Asked why she fosters special needs children, Michelle says she just “really enjoys the challenge.”

“I don’t know that there is anything else better in life than to be a foster parent,” she says. “There is nothing more rewarding than seeing a kid respond whether medically or emotional[ly].”

Simple Milestones Create “Highs”

Those “highs” are often the result of simple milestones, such as when a child behaves properly while in a store, or the first time the child rolls over at age 7. “If you wait seven years for that to happen, when it does happen, you throw a party,” she says. She adds that she has friends who have kids with some of the same issues, and they share the same feelings.

“It’s just such an incredible high,” Michelle says. “You know you’re making a difference [in a child’s life].”

That “high” doesn’t come without a lot of work. Michelle says her weeks are very full. For example, in one week she might have to take a child to eight or nine therapy sessions, a water therapy session and, of course, go to the doctor’s office. In addition, because a foster child may not have experienced such things as going to the zoo or a movie or a museum, she tries to organize something like that once a week. But fostering is very much a family effort, and the children help each other.

“I am really blessed,” she says. “[My sons] are helpful. They may grumble [when I ask them] to do things, but they want to do it anyway.”

She adds that her teenage sons gave her a T-shirt that says “I don’t suffer insanity, I enjoy it.”

“That pretty much sums up things,” she says.

Patience, a Sense of Humor Are Essential

Michelle says that to be a foster or adoptive parent, a person has to be patient and strong-willed, and have a sense of humor.

“You have to be patient — and not just with the kids,” she says. “You have to be patient with the court system. You want what you see as best for the child, and sometimes the court system doesn’t see it that way.”

A person also has to be pretty strong-willed. “It’s not a job for people who take ‘no’ for an answer,” she says. “Sometimes you have to fight for what’s best for the child — testing, school system, whatever.”
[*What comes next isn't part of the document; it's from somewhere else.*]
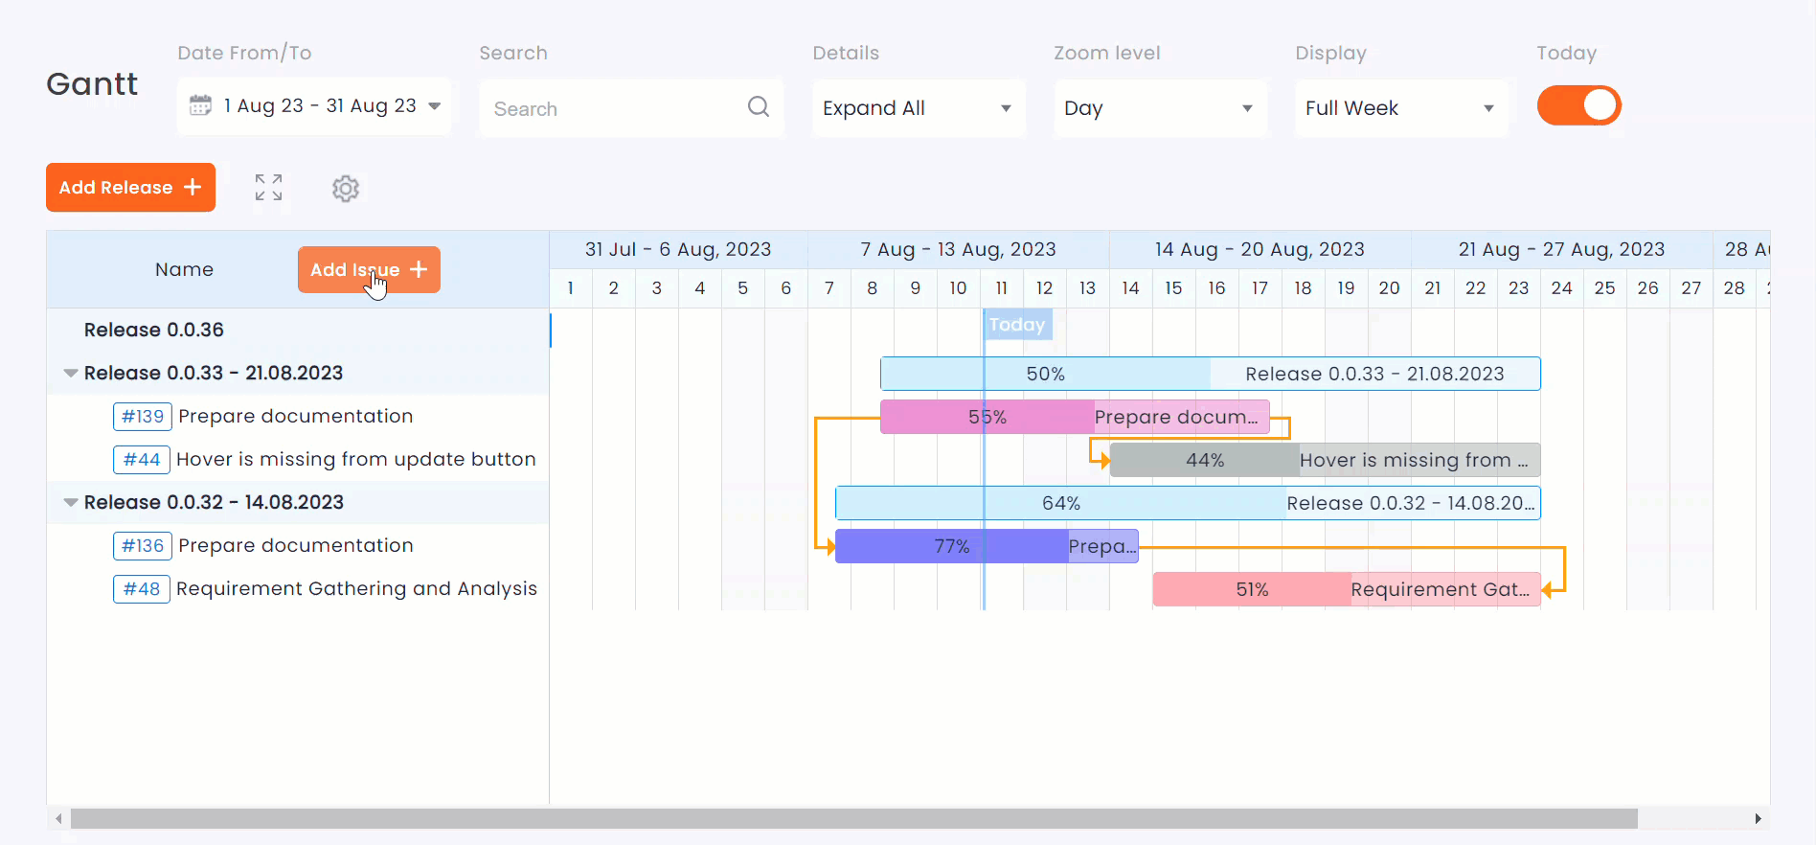1816x845 pixels.
Task: Open issue #48 tag
Action: 142,589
A sense of humor is also important, “especially when you walk into the living room to find a child pouring chocolate syrup over whipped cream that was going to be for dessert in his lap,” Michelle says. “Or when you see a child walking the dog across the living room with dog’s front paws on the floor and the back legs around child’s shoulders.”

“I have had people ask me if [these] are my real children,” Michelle says. “Of course, they are. None of them is made of Play-Doh. Vic is as much my child as the other three. When you adopt a child, make sure it’s your kid and you love him — or her. Love is thicker than blood.”

And as for the future, Michelle is still looking for that girl to foster.